La condición de las víctimas es el aislamiento, y no porque alrededor de ellas no haya otras personas sino porque en torno a cada una el machismo, el patriarcado, ha construido un deber ser que es para todas. Vaya paradoja.

La condición de los abusadores es el poder, y no sólo el poder que tienen individualmente sino el que les otorga el sistema patriarcal, ese que dice entre muchas cosas, que la sexualidad de los hombres es activa, impulsiva, irrefrenable si no se la sacia -y por eso Ari Paluch, entre otros, se defiende diciendo que tienen buen sexo con SU esposa.

Esta estructura es la que se tambalea, por la fuerza de voces individuales que se van potenciando unas con otras y aunque dicen Yo están construyendo un nosotras. Un nosotras que no es homogéneo, que se abre más como pregunta que como certeza, que necesita sacudirse, para nombrarse, los supuestos que la máquina de violencia que es el sistema de género nos impone: no somos todas madres, no somos todas heterosexuales, ni todas nos queremos depilar, ni todas andar con los pelos en las piernas al natural, ni todas tenemos los medios para plantearnos esas preguntas, ni tenemos en nuestra historia las mismas heridas.

¿Cómo podría decir que quién escribe esto, aun cuando sufrió abusos más de una vez, es igual que la trabajadora doméstica violada por los hijos de los patrones? 

Sin embargo, la potencia de decir “nosotras” es como una marea capaz de arrasar con todo lo conocido. Y sí, da miedo. Porque ¿qué habrá cuando se caiga el patriarcado? ¿Cómo seremos, cómo nos amaremos, cómo gozaremos de la sexualidad? ¿Qué será de la familia cuando nos enfrentemos a la constatación cotidiana de que así, cerrada, impuesta, endulcorada, con privilegios para unos y tantas tareas no valoradas para otras es el lugar de lo siniestro?

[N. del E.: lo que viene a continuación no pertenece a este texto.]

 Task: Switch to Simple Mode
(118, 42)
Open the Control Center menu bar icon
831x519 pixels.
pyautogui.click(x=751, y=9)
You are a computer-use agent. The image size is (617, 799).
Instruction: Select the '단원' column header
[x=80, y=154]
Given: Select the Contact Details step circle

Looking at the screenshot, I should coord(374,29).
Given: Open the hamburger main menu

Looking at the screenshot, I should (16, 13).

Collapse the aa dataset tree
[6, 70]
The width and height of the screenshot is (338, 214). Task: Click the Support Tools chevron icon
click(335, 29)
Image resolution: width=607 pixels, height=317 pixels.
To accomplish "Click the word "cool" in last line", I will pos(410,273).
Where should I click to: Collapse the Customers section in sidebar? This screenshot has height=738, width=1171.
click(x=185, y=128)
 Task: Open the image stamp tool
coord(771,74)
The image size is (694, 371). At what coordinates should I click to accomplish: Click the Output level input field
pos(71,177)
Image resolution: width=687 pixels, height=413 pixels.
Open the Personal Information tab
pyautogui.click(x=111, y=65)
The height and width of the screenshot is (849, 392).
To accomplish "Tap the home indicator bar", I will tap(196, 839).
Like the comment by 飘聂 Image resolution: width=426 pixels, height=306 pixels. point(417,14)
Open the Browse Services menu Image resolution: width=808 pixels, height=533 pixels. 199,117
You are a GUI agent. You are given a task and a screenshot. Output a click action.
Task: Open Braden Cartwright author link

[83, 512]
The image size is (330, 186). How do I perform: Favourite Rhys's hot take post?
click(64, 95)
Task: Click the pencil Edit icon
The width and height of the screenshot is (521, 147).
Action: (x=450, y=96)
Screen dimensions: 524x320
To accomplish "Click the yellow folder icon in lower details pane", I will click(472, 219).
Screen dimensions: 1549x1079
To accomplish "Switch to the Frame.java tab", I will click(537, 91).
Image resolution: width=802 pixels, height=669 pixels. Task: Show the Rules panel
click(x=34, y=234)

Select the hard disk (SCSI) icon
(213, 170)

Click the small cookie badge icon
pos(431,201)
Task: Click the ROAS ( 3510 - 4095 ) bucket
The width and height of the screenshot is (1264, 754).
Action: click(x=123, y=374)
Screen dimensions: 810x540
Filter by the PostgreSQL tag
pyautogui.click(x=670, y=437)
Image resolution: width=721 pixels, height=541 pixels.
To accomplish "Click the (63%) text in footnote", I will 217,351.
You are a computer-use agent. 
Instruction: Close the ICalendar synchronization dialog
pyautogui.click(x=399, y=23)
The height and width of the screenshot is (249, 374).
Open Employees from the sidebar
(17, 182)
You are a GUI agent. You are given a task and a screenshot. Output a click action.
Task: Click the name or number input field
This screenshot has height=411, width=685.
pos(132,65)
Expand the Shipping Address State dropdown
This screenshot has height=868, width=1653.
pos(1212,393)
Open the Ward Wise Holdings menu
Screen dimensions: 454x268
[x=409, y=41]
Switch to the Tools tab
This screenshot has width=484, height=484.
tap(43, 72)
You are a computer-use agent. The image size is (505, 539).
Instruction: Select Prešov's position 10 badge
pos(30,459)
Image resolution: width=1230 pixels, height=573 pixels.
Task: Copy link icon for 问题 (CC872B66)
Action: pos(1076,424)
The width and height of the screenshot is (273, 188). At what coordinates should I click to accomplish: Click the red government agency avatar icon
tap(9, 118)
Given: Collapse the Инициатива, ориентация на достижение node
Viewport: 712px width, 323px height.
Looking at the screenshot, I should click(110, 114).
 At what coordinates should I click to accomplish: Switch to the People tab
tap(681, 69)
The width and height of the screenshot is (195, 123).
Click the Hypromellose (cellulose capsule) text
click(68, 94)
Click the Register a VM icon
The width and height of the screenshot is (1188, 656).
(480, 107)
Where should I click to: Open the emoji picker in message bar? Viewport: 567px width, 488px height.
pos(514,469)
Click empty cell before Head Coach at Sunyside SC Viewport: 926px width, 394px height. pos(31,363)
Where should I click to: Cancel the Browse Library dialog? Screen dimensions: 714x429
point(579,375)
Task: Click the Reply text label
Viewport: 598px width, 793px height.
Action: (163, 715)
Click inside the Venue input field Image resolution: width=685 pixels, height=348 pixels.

La jactancia de Pettinato protegiendo el “mundo de los varones” en el que se comparten las imágenes de las mujeres que tuvieron en la cama sin que ellas lo sepan es un manotazo de ahogado, delata el pánico por la pérdida de un poder, que más allá del que tiene individualmente, comparte con otros, le permite actuar, susurrar al oído, toquetear y, como un mano larga en el colectivo, cuando alguna pega el grito y se planta, la trata de loca, amargada, incogible. Feminista fundamentalista, como dice Facundo Arana, el galán padre de familia. Exagerada, aprovechadora, mentirosa; como dicen otros. Ellos también se parapetan en el nosotros pero su estrategia es acusar.

La estrategia de las frágiles, en cambio, es hacer fuerza de lo que nos falta; es la empatía de vernos en las otras, es reconocer en la repetición que esto que ahora sale como emanaciones de una infección largamente tapada no tiene que ver con conductas individuales sino con un sistema que cada vez que decimos nosotras y nos preguntamos qué quiere decir, cruje. Por eso esta columna no habla exactamente de Pettinato, ni de Darthes, ni de Tristán ni de Woody Allen; habla de la casa en la que viven, en la que nos obligan a vivir, la que estamos desmontando: el patriarcado.